The data on the number of authorized vouchers and the number of vouchers in use in 2010 are from CBPP analysis of HUD's Voucher Management System data.
Categorizations of the restrictions that Congress or HUD imposed on new vouchers authorized and awarded from 1999 – 2010 are based on HUD notices published annually in the Federal Register and press releases on HUD's website.
Major Categories and Data Adjustments
This appendix explains how we categorized the data and what adjustments we made.
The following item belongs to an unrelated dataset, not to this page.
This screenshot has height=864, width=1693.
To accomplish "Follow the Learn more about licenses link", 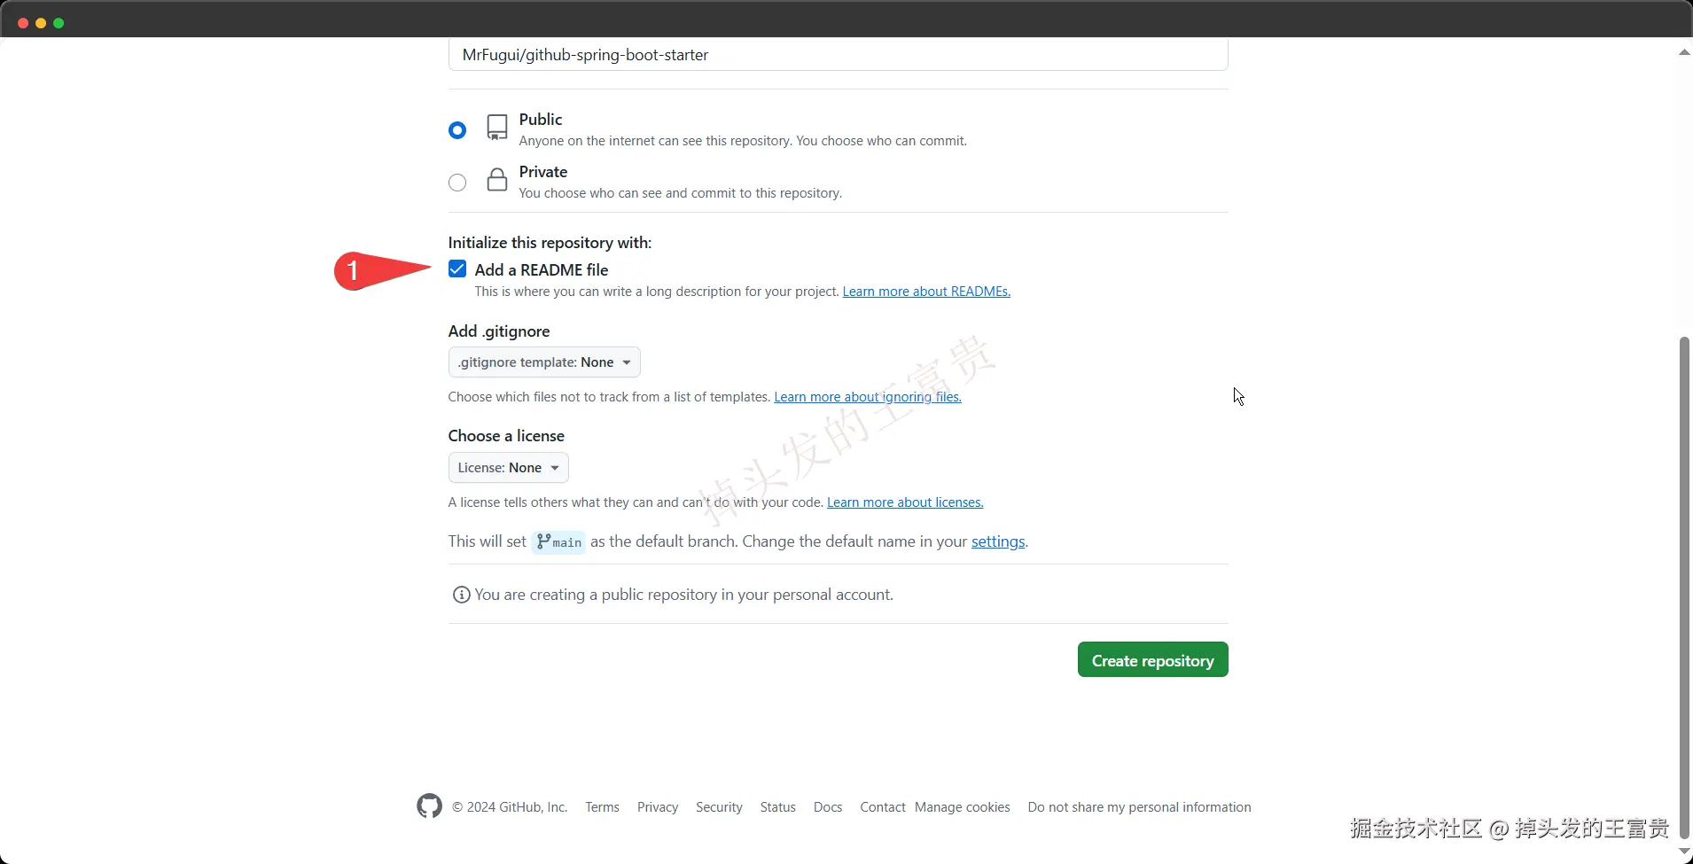I will [x=905, y=502].
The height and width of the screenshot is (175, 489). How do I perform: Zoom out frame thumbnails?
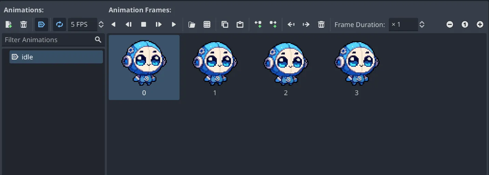coord(450,24)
For the purpose of this analysis, non-elderly, non-disabled households that received income in 2010 from wages or self-employment (577,841) or from Unemployment Insurance (UI) (78,264) are defined as households attached to the labor force. In addition, we considered as recently attached to the labor force the 34,163 non-elderly, non-disabled households that reported earnings as their primary or sole source of income in 2009 but did not have income from employment or UI in 2010. About 40 percent of these families received TANF benefits in 2010, but for purposes of this analysis they are counted in the "attached to the labor force" category. We were able to match 536,674 of the 549,905 non-elderly non-disabled households that relied primarily on earnings in 2009 with the 2010 dataset. In 2010, 56,492 of these households exited the voucher program, and about 10,000 became elderly/disabled households. Most of the remaining households in the matched sample were still working or received UI benefits.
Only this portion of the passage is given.